I know people like to play up individual preferences and personalities, genetic variability and all that, but the basic physiology of running is (scientifically) basically the same for all people barring some health conditions. So if you hate it there's still a good chance that some experimenting will get you running quite fine even if you hate it now. We're all just humans anyway, you know, you're not that special.

2 comments

Hmm, thank you, that's actually really good advice. Next time, I will just keep the speed so low that I can listen to my podcast without problem, and see what happens.

I will probably still wish I would do dishes while listening to that podcast instead of running, but hey, it's necessary.

If you find that your slowest running pace is still not conversational (which happens a lot), try the run-walk method, and accumulate as much total running time as you can with enough walking breaks that keep you listening to podcasts. That's pretty much where I started myself.
Cool, I will try that. I will likely be a bit disappointed how slow my pace is, but I guess it will improve over time...
From what I have learned from running with various people, most people don't know how to properly breathe during running. At normal jogging pace, that's good for exercise, you can breathe at a very normal and steady pace. Once you have learned to do that, which is not necessarily easy, a lot of the difficulty of running disappears.

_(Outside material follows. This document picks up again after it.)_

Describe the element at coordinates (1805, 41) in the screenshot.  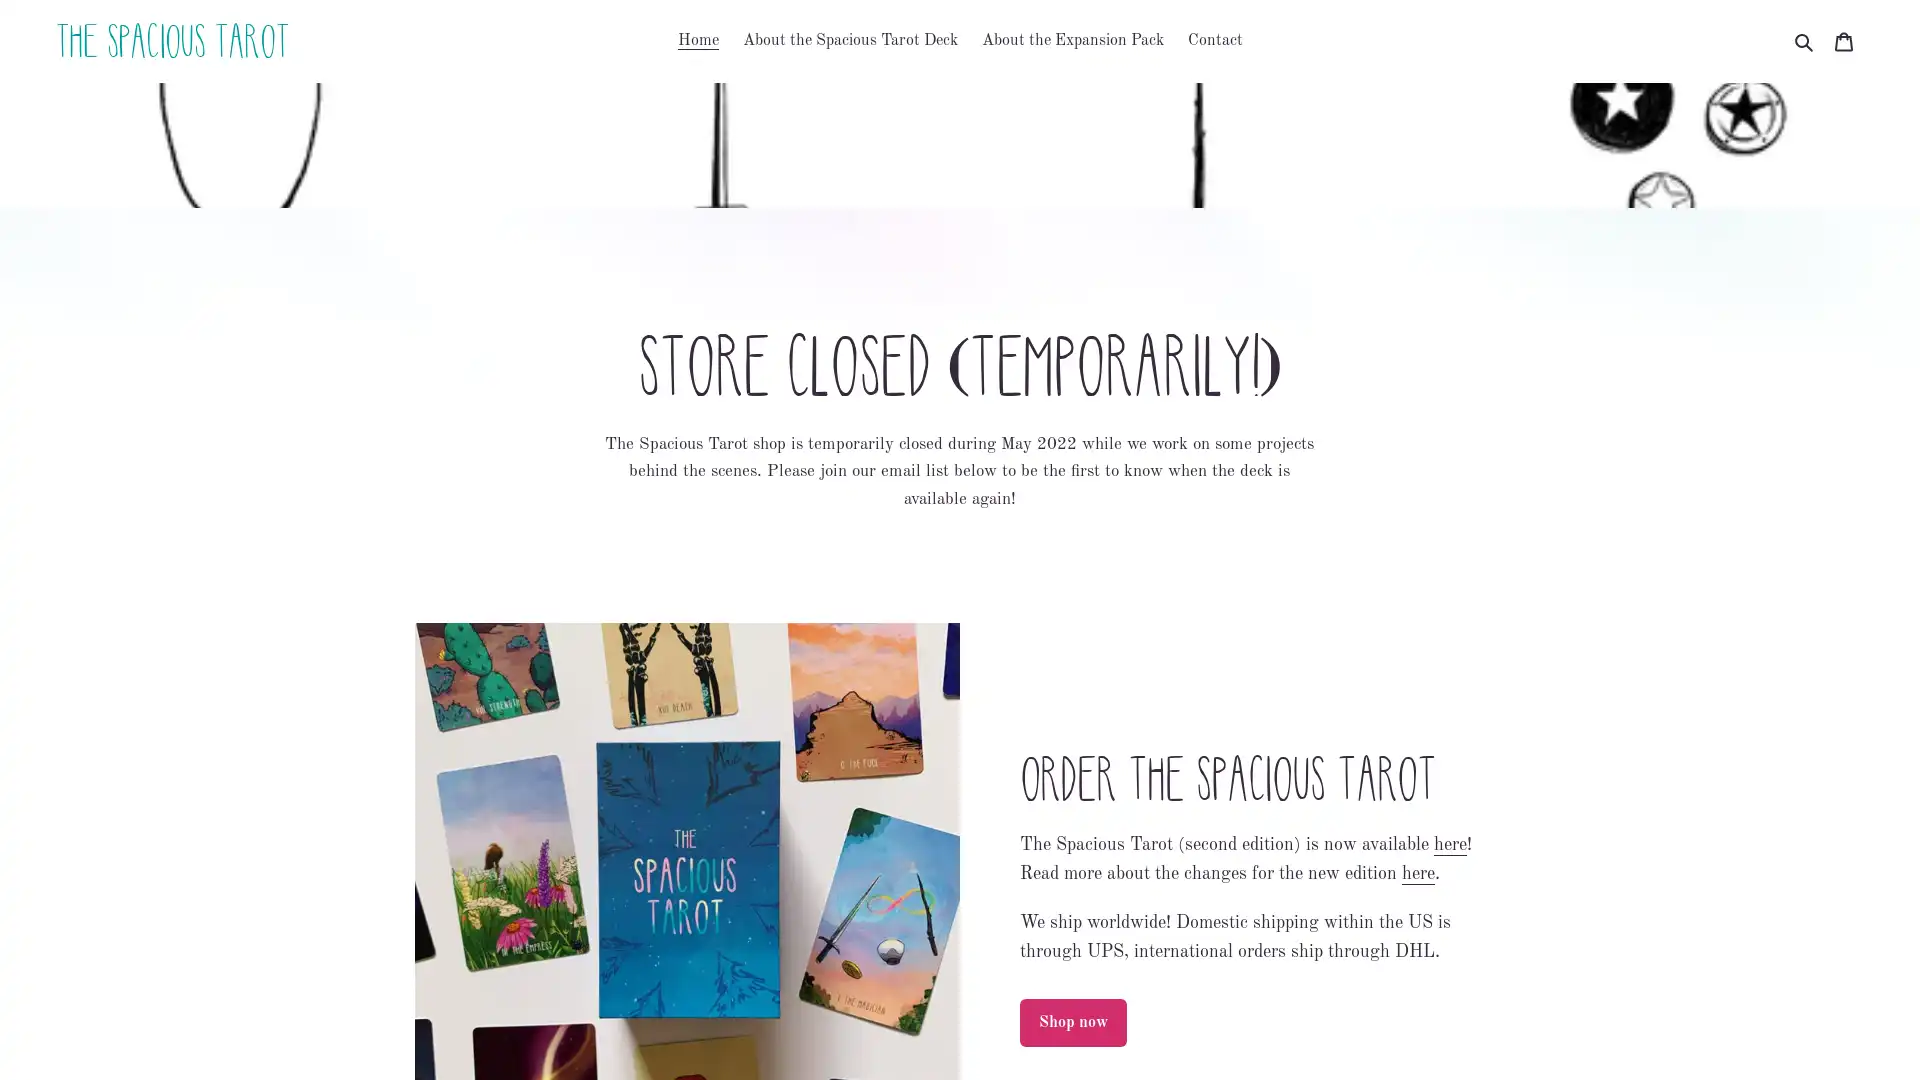
I see `Search` at that location.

Except the boringness of it. There is no solution to it, except running in a large park or nature.

> Except the boringness of it. There is no solution to it, except running in a large park or nature.

I like podcasts and audio books. Since I started running I got through a lot of books, way more than I could possibly read physically. But yeah, if you have things under control, then sometimes it's like doing nothing for an hour straight: pretty dull, so you have to have something else going on.